Raymond and colleagues recruited 68 adolescents and young adults aged 16 to 25 years with type 1 diabetes for at least 6 months attending Children’s Hospital of Los Angeles. Participants received care from six physicians, three who used the CoYoT1 care intervention model and three who delivered standard care. Participants were given the option to retain their prestudy physician. Otherwise, all participants were randomly assigned to the intervention or standard care. All participants were also randomly assigned to attend all of their visits in-person or three visits via telehealth with one in-person visit. Appointments took place approximately every 3 months. Demographics and clinical data were obtained from electronic medical records.
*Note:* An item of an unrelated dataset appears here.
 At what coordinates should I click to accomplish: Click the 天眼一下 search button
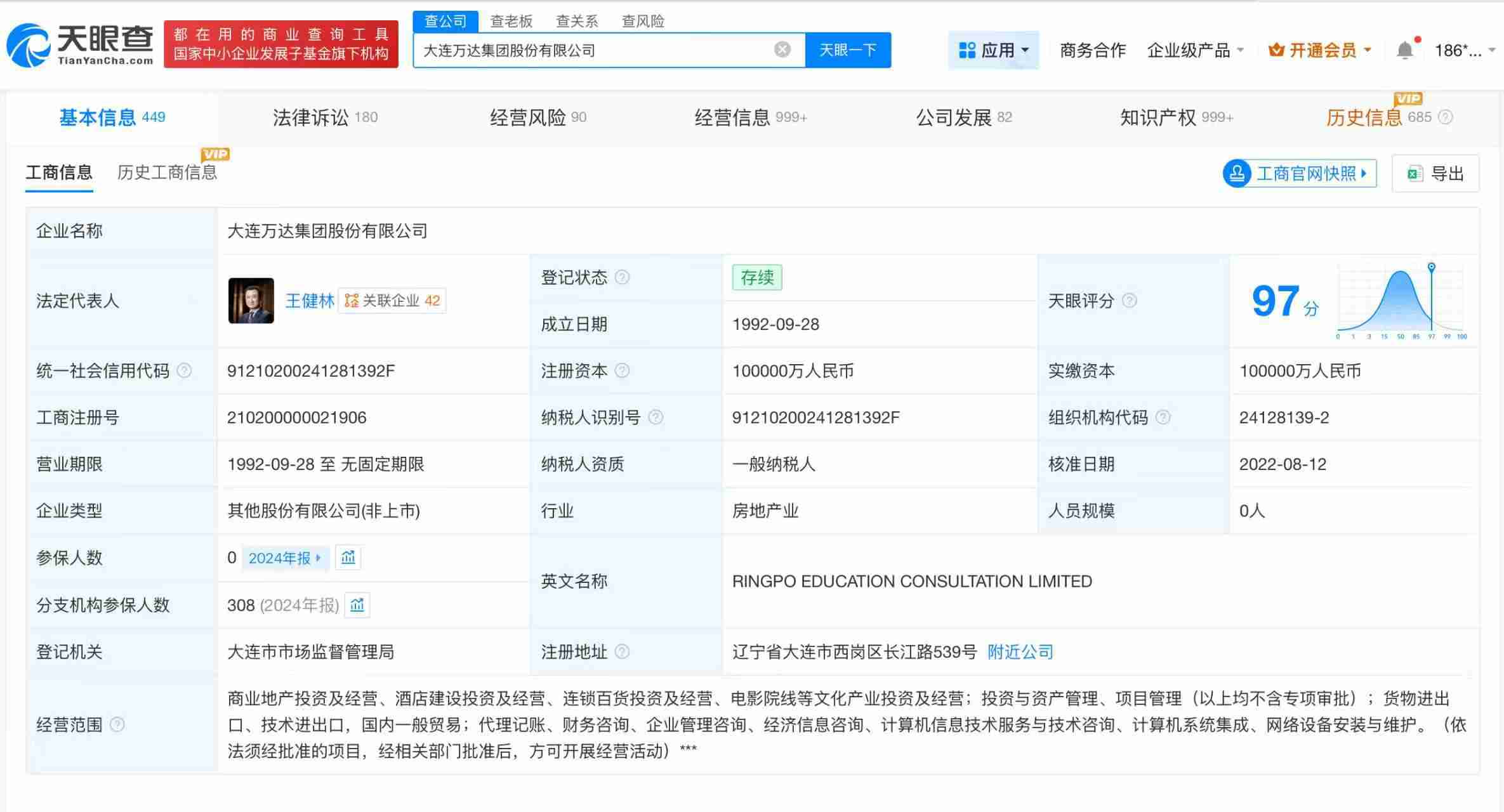coord(848,49)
Participants completed the Diabetes Distress Scale, the Diabetes Empowerment Scale-Short Form and the Center for Epidemiologic Studies Depression Scale at baseline and all four visits.
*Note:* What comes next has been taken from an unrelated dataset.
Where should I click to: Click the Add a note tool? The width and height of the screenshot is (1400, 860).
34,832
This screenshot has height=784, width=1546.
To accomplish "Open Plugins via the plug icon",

Of the cohort, 39 primarily attended their clinic visits by telehealth and 29 primarily attended in-person visits. Those who attended primarily telehealth appointments had a mean 3.33 visits during the study period compared with 2.47 visits for those attending in person (P = .007).
“Adolescents and young adults with type 1 diabetes are traditionally challenged with engagement in routine diabetes care,” Raymond said. “Telehealth may be an option for increasing successful visit completion. From a patient perspective, this may result in more proactive care with an improvement in diabetes outcomes. From a clinician and diabetes center standpoint, this will result in successful utilization of clinician time and improve patient access.”
Physician-related diabetes distress was unchanged for adolescents and young adults attending telehealth visits, whereas participants attending in-person visits had an increase in physician-related distress from baseline to the final visit (P = .04). No significant differences were observed between telehealth and in-person participants with the other diabetes distress domains.
Participants who were randomly assigned to the CoYoT1 care intervention and participated via telehealth had a significant reduction in HbA1c during the study compared with those receiving standard care in-person (change in HbA1c = –0.83%; P = .04). Adolescents and young adults receiving standard care via telehealth or the intervention in-person did not have a significant difference in HbA1c change compared with standard care in-person.
Raymond said future studies should explore other aspects of telehealth, including how the form of care shifts diabetes distress experiences by patients, how providers can expand their telehealth skills, how the telehealth experience can be personalized and how the telehealth experience varies for people living in marginalized communities.